DIRECTIONS -
Rewrite the lines of the items below as a numbered list, skipping any blank lines. Leave out the pictures.
=== MATERIALS PROVIDED ===
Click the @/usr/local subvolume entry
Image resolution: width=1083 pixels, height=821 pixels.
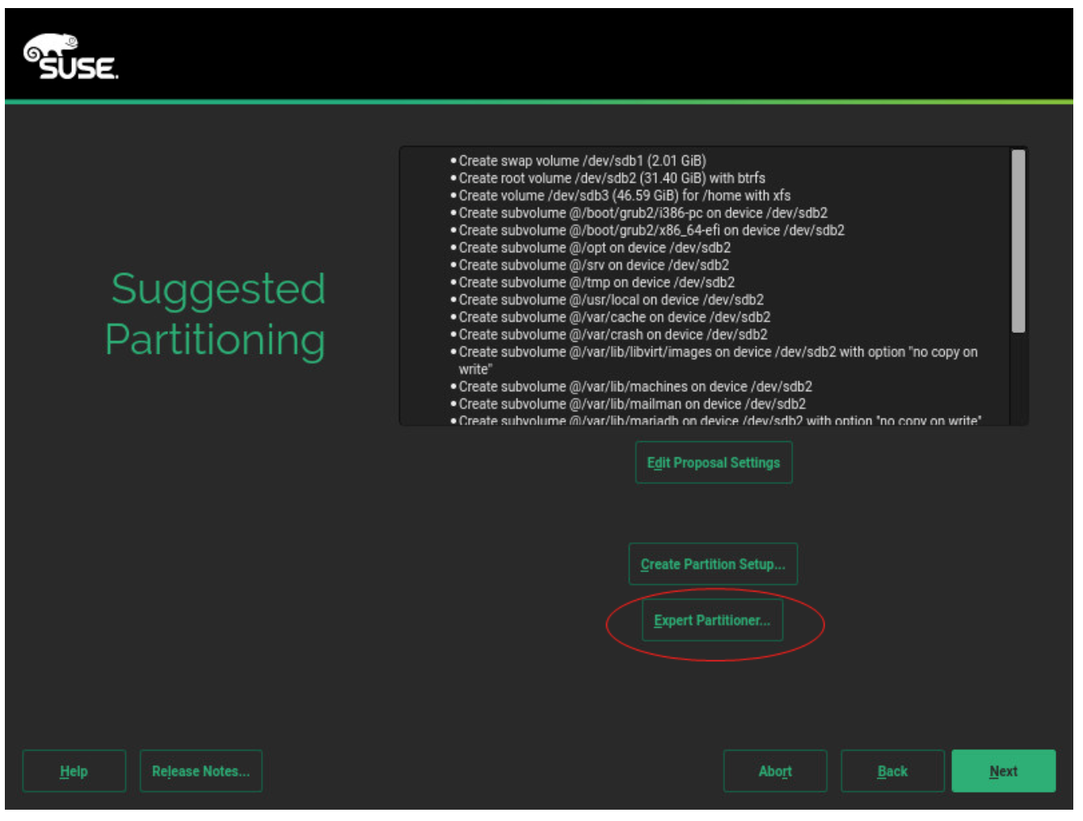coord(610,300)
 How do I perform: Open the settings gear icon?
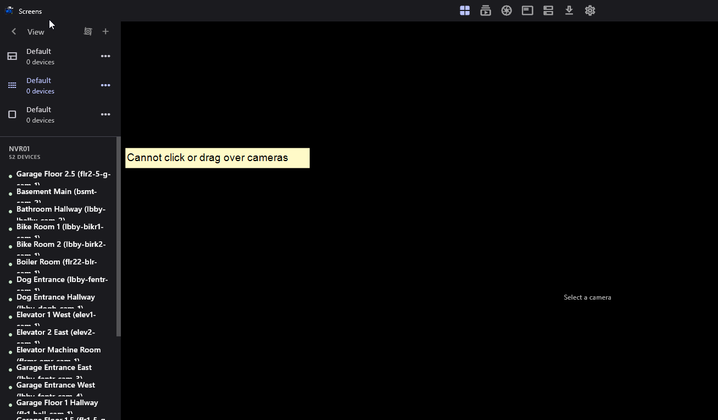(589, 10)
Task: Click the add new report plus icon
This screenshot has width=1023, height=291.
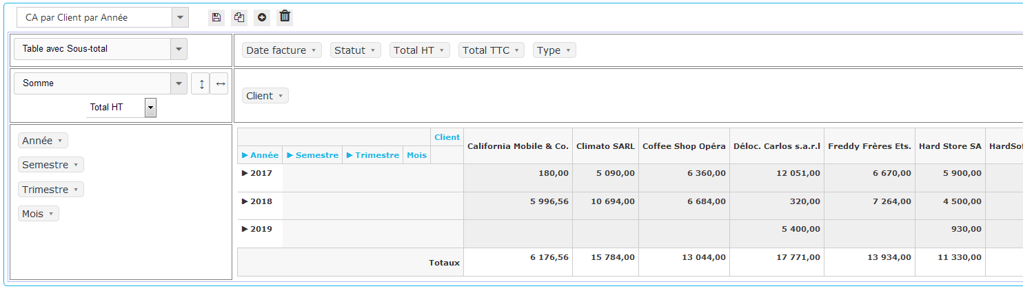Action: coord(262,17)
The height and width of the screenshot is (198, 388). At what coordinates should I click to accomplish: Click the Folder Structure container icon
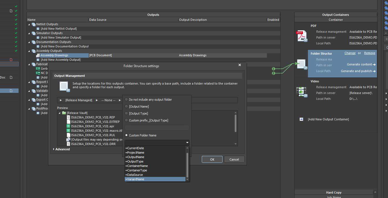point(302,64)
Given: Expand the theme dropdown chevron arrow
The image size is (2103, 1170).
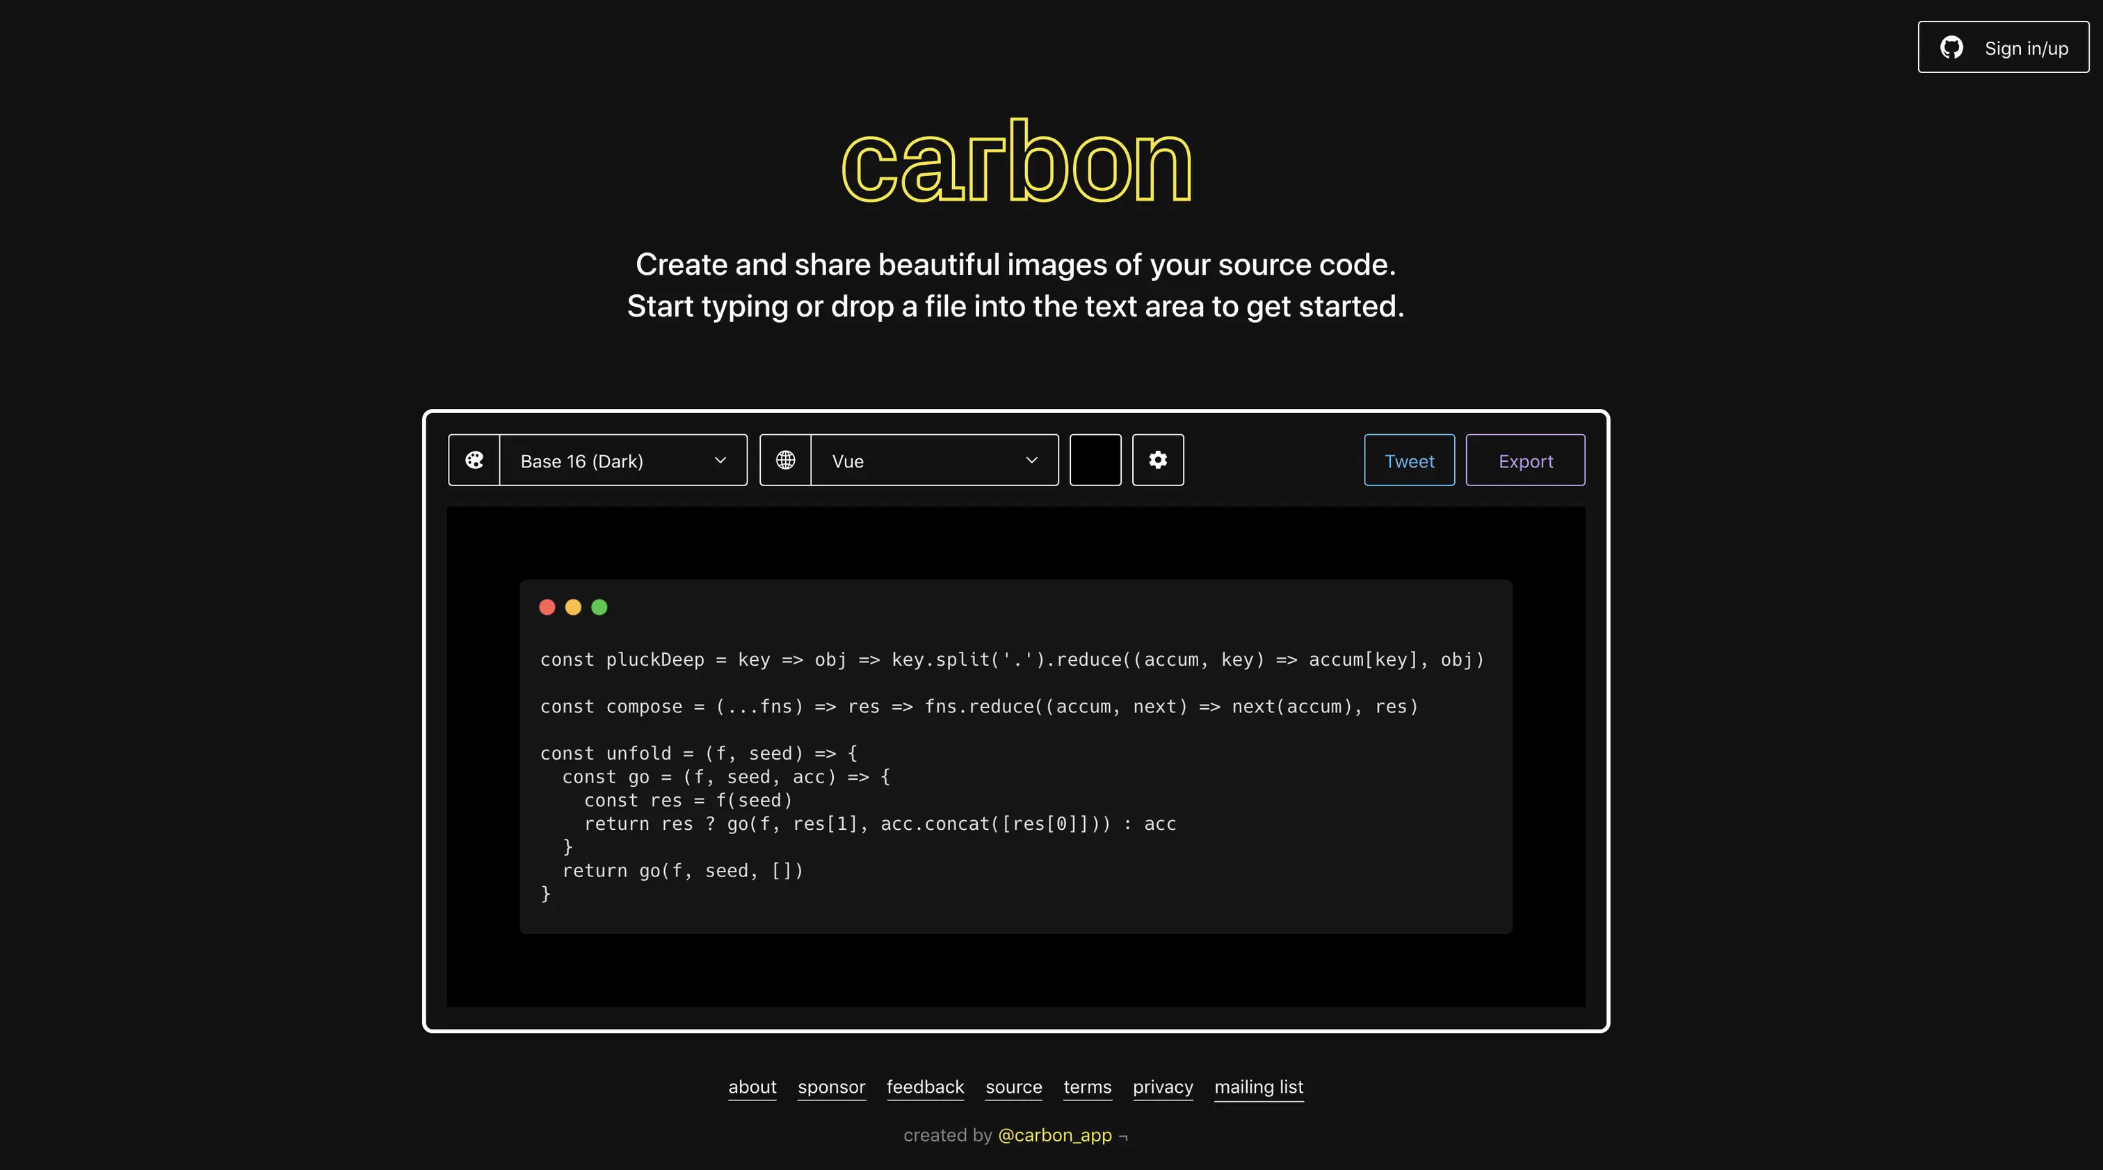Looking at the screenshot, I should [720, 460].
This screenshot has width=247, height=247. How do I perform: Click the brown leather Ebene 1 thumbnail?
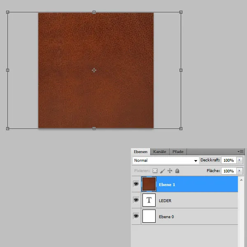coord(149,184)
===
TASK RESPONSE -
1. Click the @/usr/local subvolume entry
2. Image resolution: width=1083 pixels, height=821 pixels.
3. coord(610,300)
4.  How do I perform: Open the settings gear icon?
5. (589, 10)
6. Task: Click the add new report plus icon
7. This screenshot has width=1023, height=291.
8. Action: coord(262,17)
9. The height and width of the screenshot is (198, 388). At what coordinates should I click to accomplish: Click the Folder Structure container icon
10. point(302,64)
11. Given: Expand the theme dropdown chevron arrow
12. The image size is (2103, 1170).
13. Looking at the screenshot, I should [720, 460].
14. This screenshot has width=247, height=247. How do I perform: Click the brown leather Ebene 1 thumbnail?
15. coord(149,184)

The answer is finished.